◆ **SOURCE RECORDS**
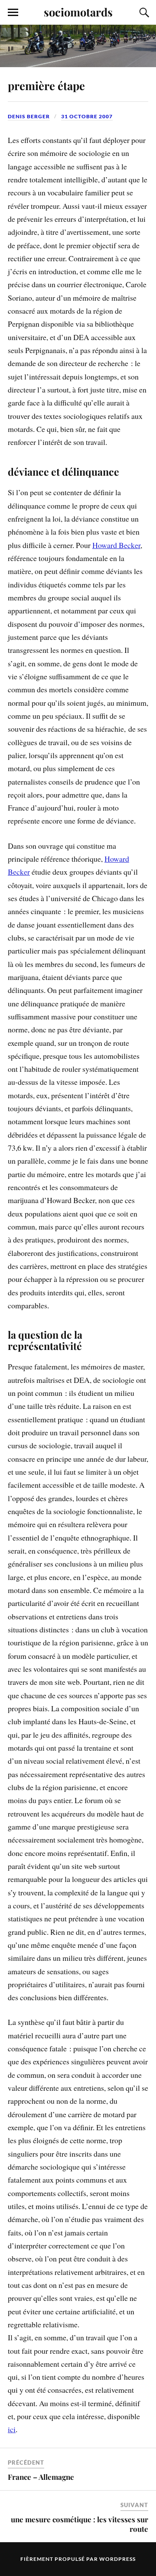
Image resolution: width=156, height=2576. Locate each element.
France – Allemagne (41, 2477)
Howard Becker (116, 545)
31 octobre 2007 (87, 116)
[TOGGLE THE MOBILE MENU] (13, 12)
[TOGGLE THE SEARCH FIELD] (143, 12)
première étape (46, 85)
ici (12, 2429)
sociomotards (78, 11)
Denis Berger (29, 116)
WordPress (117, 2559)
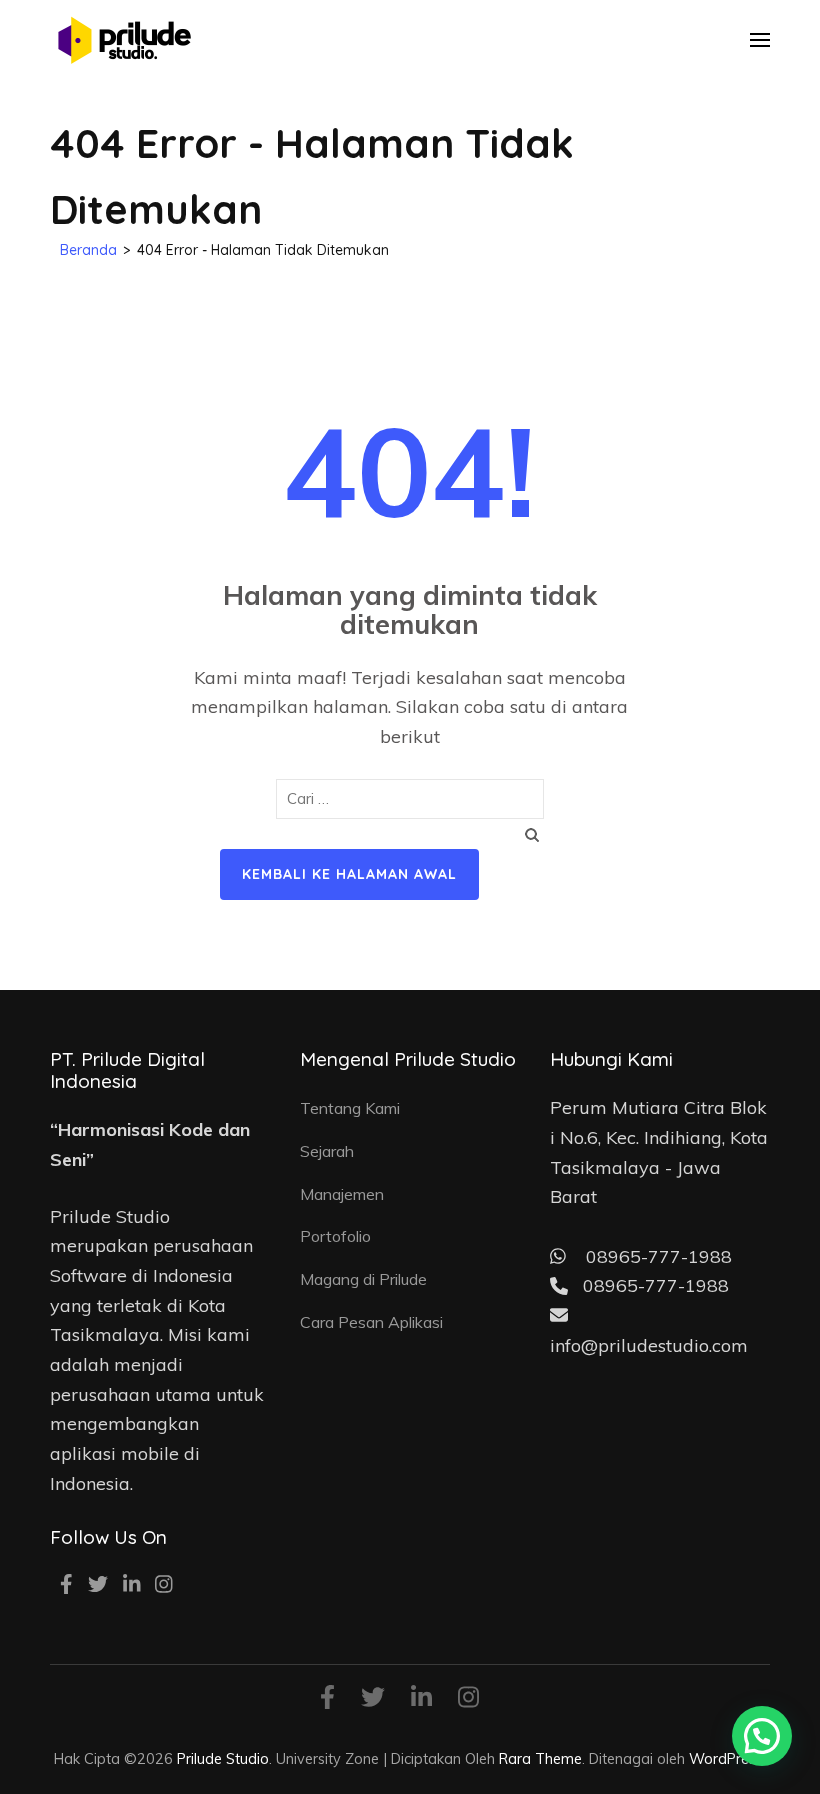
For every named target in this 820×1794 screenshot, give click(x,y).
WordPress (726, 1758)
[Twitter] (98, 1586)
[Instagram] (164, 1586)
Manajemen (342, 1194)
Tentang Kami (350, 1108)
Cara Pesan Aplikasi (371, 1322)
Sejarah (327, 1151)
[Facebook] (66, 1586)
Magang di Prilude (363, 1279)
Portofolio (335, 1236)
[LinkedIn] (132, 1586)
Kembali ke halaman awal (349, 874)
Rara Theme (540, 1758)
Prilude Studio (223, 1758)
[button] (762, 1736)
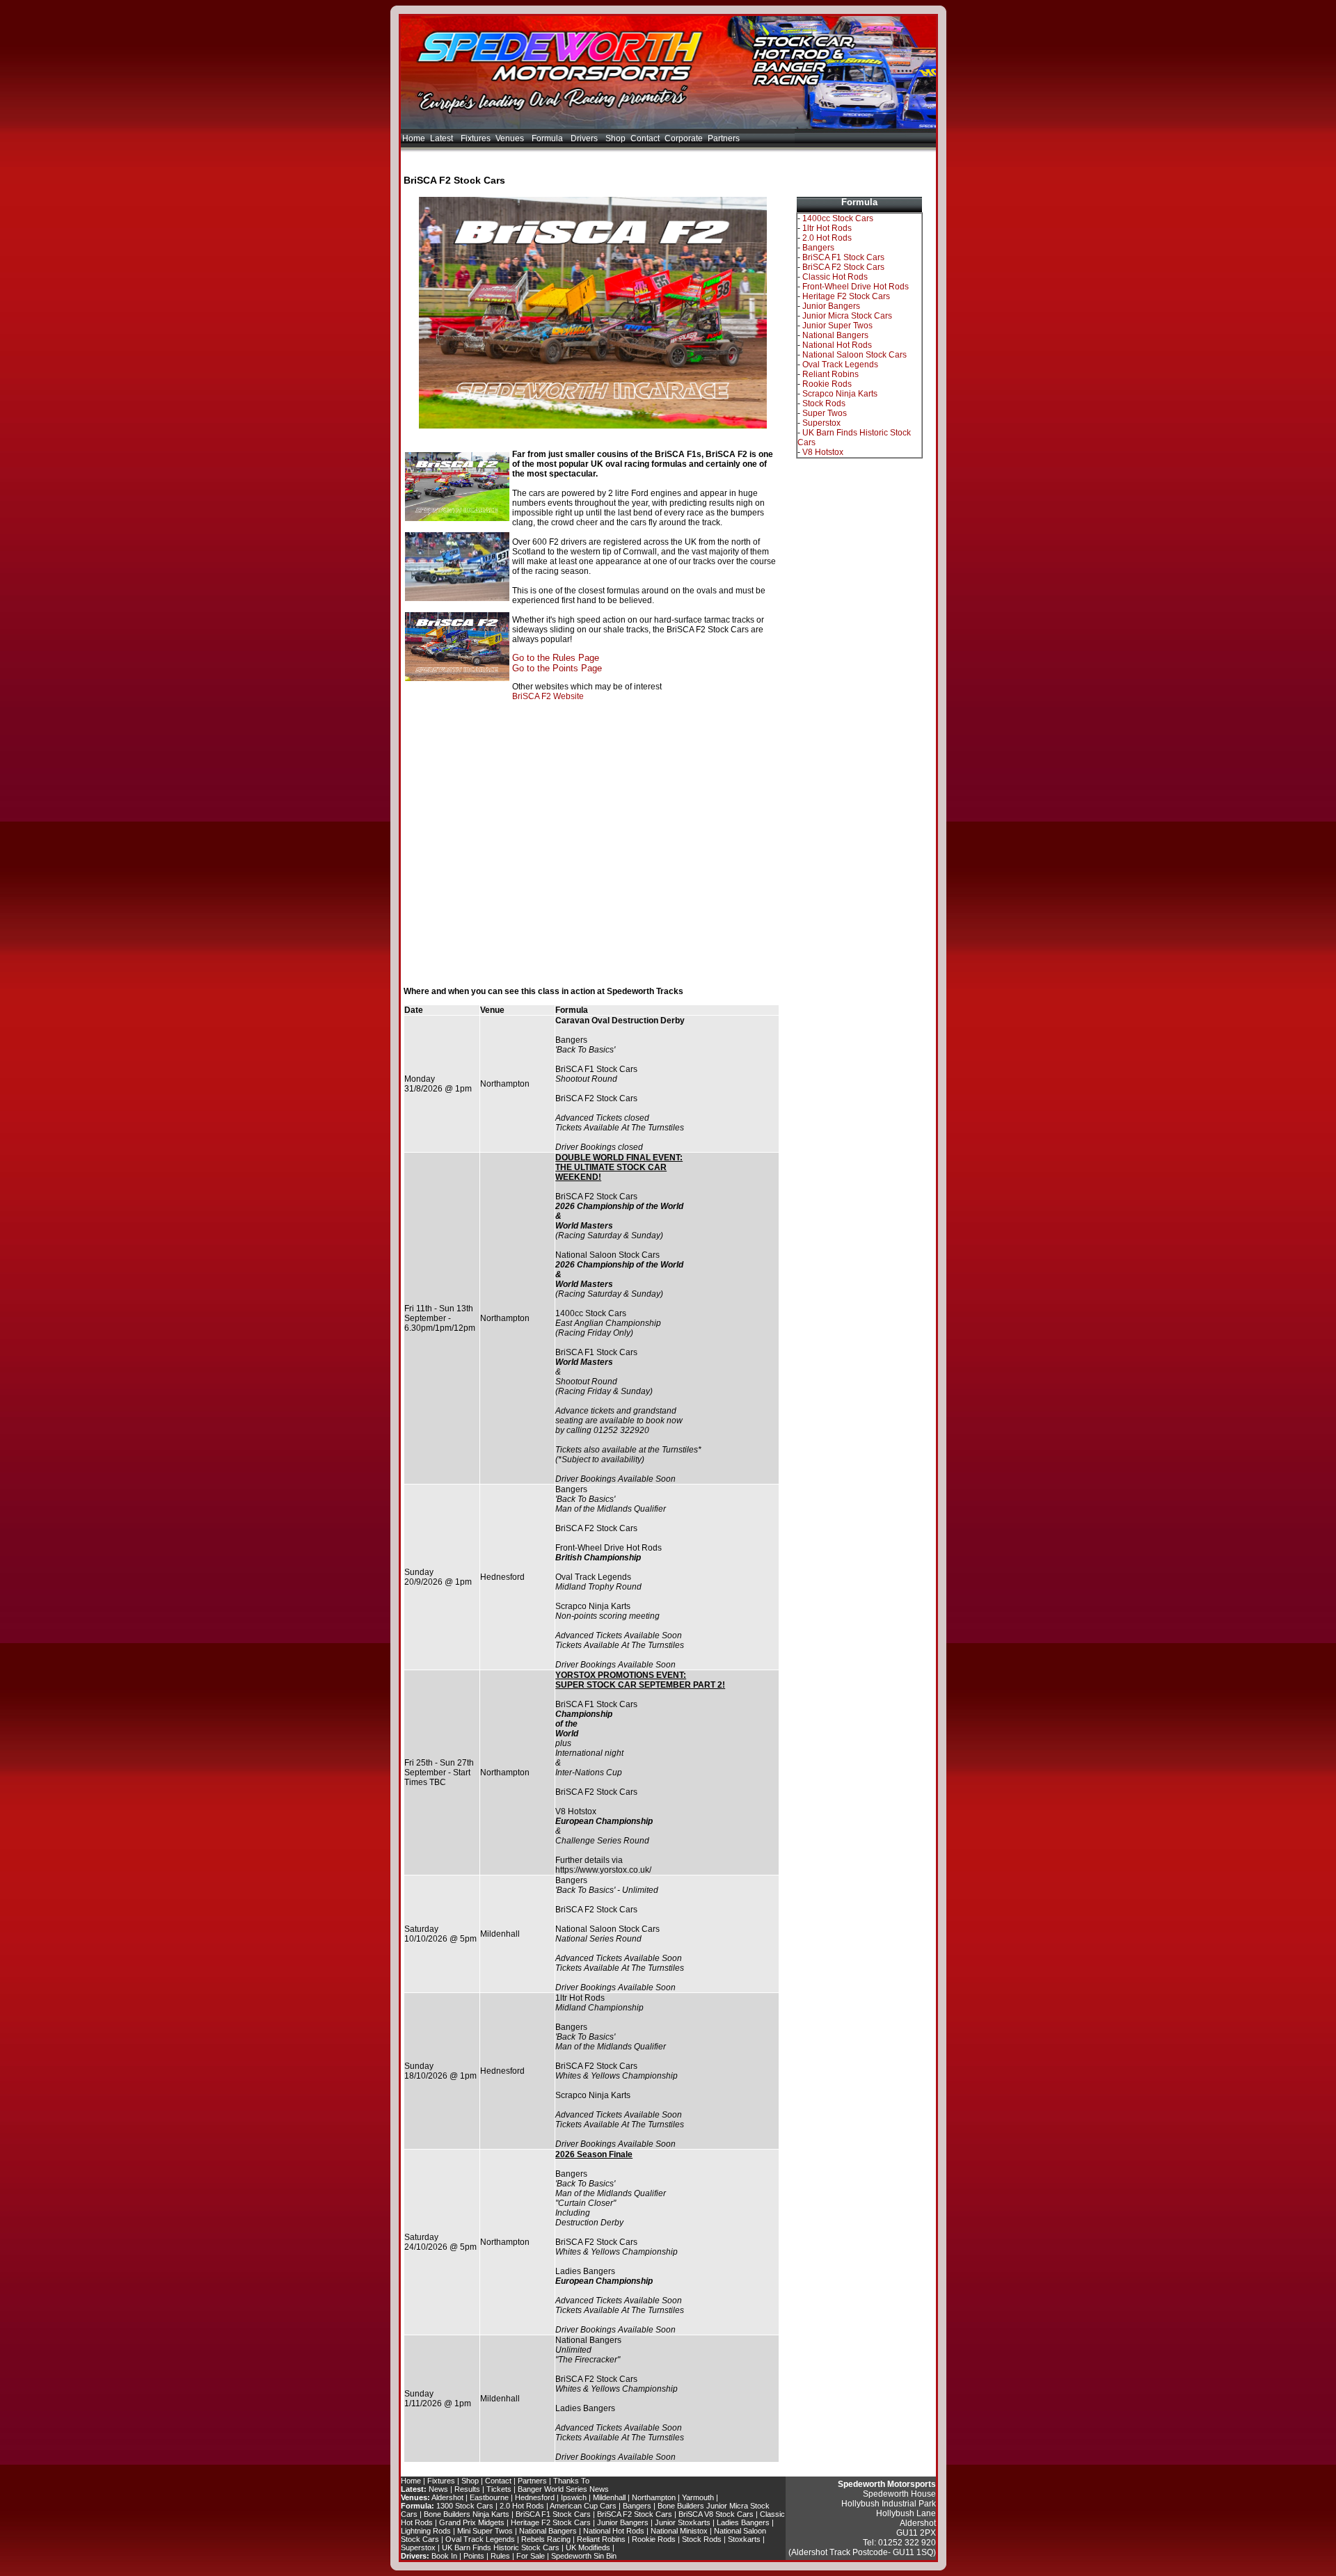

◆ **EXERCISE BRIEF**
Every line of the material above that has the string "TOGGLE" needs pulling out.

◆ **ANSWER TO THE PROBLEM**
[TOGGLE THE MOBILE MENU] (13, 12)
[TOGGLE THE SEARCH FIELD] (143, 12)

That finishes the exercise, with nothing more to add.